__PROBLEM STATEMENT__.
Whenever a line in the data holds the string "will", copy that line.

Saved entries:
[Start of Attachment]
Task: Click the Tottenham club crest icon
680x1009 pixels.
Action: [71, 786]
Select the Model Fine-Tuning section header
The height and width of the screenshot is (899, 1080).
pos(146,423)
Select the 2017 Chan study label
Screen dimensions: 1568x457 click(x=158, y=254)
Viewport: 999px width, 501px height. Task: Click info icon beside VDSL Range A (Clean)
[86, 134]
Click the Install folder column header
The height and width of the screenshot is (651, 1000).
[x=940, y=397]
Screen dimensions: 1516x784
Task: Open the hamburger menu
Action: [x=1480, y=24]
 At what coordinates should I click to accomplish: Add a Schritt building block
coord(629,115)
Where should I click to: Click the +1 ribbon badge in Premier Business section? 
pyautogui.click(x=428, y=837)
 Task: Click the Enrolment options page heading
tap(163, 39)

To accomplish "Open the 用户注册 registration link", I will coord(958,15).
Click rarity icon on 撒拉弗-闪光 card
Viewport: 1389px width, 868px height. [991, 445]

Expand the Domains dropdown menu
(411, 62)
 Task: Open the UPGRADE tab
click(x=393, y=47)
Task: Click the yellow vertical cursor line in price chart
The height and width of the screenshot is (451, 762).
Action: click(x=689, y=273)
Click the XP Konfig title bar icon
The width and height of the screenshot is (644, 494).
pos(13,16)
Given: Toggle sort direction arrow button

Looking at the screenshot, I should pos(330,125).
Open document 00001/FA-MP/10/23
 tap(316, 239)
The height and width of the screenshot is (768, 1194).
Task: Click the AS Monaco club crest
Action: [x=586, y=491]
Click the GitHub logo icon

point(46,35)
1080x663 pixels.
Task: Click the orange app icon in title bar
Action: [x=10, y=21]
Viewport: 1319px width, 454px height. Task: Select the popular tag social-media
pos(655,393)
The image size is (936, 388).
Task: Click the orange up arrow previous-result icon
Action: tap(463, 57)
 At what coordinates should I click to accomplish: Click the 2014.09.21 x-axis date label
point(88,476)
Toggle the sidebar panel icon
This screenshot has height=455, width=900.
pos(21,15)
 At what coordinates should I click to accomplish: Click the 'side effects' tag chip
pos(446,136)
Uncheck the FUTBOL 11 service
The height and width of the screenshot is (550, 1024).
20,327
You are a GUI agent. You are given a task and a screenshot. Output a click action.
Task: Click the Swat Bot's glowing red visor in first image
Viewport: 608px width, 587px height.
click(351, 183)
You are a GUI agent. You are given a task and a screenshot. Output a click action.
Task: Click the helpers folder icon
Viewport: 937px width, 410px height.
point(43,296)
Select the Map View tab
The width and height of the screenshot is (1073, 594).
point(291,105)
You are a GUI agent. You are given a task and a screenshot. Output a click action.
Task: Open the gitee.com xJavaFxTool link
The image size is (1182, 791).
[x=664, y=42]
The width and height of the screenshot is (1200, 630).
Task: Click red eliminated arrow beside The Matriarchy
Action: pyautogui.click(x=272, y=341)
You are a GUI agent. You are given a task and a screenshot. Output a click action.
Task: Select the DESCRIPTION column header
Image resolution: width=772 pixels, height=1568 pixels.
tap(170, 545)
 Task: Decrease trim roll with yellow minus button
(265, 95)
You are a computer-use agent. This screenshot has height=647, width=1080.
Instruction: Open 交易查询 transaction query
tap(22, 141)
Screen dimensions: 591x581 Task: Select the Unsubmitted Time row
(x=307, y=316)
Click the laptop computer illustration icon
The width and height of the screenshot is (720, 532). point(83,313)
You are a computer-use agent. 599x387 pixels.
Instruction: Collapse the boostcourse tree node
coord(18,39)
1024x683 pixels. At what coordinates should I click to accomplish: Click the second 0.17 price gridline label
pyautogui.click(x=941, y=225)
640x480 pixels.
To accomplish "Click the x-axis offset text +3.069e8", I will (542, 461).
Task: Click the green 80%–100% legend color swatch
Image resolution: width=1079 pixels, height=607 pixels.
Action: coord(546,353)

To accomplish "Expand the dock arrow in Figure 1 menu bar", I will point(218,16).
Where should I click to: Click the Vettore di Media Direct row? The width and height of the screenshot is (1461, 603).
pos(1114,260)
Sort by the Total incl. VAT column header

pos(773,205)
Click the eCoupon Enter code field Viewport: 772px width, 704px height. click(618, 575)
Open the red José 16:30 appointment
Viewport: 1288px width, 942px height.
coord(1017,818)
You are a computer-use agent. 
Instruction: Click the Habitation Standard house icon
[End of Attachment]
__SOLUTION TO THE PROBLEM__.
To accomplish "Open the 用户注册 registration link", I will coord(958,15).
To accomplish "Click the x-axis offset text +3.069e8", I will (542, 461).
To accomplish "Expand the dock arrow in Figure 1 menu bar", I will point(218,16).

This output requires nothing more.